Mais la philosophie, les théories politiques, la compréhension des choses professées par les rédacteurs de la constitution, doivent être considérées, pour ainsi dire, comme une question secondaire, et être jugées au mérite. Ce qui importe, c’est le fait accompli et non la théorie qui le sous-tend ou le système ayant servi aux auteurs pour expliquer leur travail aux autres ou à eux-mêmes. Leur philosophie et leur doctrine politiques peuvent quelquefois affecter la phraséologie qu’ils adoptent, mais ne doivent pas servir de règle à l’interprétation de leur ouvrage. Leur œuvre fut inspirée par les circonstances historiques, elle s’accorde avec elles, elle se justifie et s’explique par elles. Le peuple américain n’est pas devenu un peuple à cause de sa constitution écrite, comme le croient Jefferson, Madison, Webster et tant d’autres, il l’est devenu en vertu de sa constitution non écrite, née avec lui et inhérente à son être.

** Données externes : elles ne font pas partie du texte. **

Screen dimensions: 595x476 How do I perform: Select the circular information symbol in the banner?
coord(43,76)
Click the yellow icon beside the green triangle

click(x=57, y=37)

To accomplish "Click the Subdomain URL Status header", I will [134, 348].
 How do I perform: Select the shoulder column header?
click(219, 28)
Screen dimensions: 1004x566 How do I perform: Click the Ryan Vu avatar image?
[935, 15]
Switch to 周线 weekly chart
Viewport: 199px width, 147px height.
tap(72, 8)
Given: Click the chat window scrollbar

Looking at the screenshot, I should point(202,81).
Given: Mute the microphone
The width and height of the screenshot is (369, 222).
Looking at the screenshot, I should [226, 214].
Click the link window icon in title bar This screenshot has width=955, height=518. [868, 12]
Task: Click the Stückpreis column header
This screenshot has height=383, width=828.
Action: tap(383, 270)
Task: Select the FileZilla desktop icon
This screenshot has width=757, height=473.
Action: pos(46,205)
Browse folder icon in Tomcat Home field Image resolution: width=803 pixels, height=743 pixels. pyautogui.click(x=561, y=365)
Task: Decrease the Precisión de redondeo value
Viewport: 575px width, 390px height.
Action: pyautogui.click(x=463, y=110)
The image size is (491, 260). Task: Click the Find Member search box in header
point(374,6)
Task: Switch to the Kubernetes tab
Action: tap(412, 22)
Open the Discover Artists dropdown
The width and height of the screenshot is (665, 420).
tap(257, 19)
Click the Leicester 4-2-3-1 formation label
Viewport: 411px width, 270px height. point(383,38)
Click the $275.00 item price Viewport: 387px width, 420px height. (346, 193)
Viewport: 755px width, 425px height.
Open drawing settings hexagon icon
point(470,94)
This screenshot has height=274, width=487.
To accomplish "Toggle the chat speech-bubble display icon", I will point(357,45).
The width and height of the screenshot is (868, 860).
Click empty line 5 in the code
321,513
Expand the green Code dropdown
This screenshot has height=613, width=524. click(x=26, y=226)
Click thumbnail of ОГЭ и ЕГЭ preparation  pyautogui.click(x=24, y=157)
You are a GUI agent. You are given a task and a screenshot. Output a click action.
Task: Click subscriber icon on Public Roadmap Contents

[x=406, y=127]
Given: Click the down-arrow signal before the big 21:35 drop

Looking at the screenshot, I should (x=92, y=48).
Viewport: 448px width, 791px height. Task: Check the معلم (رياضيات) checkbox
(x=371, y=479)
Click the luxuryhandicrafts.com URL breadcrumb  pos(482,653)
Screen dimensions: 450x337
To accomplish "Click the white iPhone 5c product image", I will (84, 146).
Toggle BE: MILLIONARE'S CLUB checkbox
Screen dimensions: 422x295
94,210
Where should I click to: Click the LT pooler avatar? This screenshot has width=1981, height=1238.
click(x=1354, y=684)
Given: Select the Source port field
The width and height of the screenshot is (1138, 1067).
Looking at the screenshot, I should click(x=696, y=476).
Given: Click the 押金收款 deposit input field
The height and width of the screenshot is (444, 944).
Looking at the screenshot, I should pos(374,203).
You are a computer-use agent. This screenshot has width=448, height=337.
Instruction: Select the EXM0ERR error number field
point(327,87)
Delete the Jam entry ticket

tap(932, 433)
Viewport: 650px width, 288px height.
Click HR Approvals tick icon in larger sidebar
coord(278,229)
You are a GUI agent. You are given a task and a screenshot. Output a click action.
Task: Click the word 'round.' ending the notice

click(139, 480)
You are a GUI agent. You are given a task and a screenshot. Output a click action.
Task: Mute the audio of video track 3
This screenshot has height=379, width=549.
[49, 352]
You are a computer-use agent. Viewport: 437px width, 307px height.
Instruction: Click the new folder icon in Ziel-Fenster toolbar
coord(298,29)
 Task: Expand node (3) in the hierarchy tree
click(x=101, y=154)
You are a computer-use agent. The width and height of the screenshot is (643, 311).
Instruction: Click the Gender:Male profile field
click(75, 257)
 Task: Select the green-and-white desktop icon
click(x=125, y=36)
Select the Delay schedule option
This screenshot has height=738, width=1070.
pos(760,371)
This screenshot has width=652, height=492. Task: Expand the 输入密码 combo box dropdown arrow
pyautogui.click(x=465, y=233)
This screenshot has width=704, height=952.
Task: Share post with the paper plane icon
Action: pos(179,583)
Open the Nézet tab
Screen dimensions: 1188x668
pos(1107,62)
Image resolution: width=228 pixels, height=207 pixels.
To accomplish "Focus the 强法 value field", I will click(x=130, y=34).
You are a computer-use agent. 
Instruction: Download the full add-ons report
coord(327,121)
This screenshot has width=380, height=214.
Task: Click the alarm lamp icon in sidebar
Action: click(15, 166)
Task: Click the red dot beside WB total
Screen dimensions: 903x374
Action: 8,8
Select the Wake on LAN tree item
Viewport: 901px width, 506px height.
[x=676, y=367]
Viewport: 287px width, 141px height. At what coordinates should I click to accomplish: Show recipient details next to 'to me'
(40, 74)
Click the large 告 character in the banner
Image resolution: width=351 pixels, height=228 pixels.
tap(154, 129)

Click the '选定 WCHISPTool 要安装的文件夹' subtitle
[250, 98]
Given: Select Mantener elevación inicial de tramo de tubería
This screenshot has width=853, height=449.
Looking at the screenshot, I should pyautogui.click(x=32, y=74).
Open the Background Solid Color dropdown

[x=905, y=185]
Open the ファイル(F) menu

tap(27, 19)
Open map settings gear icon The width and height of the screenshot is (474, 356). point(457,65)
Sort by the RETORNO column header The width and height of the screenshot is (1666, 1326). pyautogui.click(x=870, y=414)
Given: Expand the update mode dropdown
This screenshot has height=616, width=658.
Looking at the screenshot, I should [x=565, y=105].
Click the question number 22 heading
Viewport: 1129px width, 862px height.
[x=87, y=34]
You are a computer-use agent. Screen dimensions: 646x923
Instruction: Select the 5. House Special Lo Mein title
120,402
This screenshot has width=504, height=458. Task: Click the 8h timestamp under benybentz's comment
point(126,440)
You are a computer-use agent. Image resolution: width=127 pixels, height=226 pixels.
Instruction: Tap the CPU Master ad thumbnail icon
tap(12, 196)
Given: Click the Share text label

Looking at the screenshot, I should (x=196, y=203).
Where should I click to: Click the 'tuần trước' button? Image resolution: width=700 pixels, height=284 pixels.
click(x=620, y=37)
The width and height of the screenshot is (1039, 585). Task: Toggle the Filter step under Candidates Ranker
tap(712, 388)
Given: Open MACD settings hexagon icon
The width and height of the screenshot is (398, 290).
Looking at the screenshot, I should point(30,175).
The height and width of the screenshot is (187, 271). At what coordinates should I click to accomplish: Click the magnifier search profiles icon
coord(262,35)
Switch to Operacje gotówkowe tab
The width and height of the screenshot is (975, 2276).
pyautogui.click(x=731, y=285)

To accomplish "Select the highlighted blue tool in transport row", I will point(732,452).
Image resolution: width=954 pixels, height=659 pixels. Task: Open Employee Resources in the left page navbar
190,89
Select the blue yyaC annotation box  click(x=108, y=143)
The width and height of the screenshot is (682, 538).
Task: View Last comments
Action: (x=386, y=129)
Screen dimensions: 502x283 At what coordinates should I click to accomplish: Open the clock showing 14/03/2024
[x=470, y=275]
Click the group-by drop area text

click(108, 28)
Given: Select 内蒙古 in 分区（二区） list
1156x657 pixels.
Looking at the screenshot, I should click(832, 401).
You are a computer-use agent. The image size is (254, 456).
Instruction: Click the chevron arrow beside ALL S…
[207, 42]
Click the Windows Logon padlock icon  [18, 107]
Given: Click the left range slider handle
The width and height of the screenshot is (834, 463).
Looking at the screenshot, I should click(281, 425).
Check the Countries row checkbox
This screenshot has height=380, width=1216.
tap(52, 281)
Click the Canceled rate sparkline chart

Brownson exagère certainement en sous-estimant l’influence de la culture protestante et des Lumières dans la constitution américaine. S’il est vrai qu’un certain nombre de contemporains ont considéré leur révolution comme une restauration de droits bafoués, le fait est que le vocabulaire des fondateurs a été davantage emprunté à John Locke qu’à saint Thomas. Un vocabulaire n’est jamais indifférent. La notion de loi naturelle, plus riche que celle de droit naturel, manque, même chez les plus conservateurs. Et, de facto, l’anticatholicisme, un anticatholicisme virulent, enflammé par l’Acte de Québec, fut un des moteurs principaux de la Révolution américaine. Le volontarisme des Lumières et l’idée de contrat social avaient pénétré les cerveaux de John Adams et de Thomas Jefferson. L’aîné des Adams affirmait que l’État n’est qu’une association volontaire d’individus, et que ceux-ci non seulement créent la société civile, mais peuvent la dissoudre s’ils le jugent souhaitable. Jefferson a été jusqu’à soutenir qu’une génération n’avait pas le pouvoir d’engager la suivante. Aussi préconisait-il le droit de révolution, ajoutant que, selon lui, une révolution par génération était désirable. Est-ce parce que le peuple a été plus sage que ces intellectuels étourdis par leurs mauvaises lectures (et d’ailleurs meilleurs qu’elles) que cette République a duré ? En réalité, on doit garder à l’esprit, lorsqu’on médite l’expérience américaine, la coexistence de principes conservateurs, issus de l’expérience, et de principes révolutionnaires et utopiens, empruntés aux doctrines en vogue.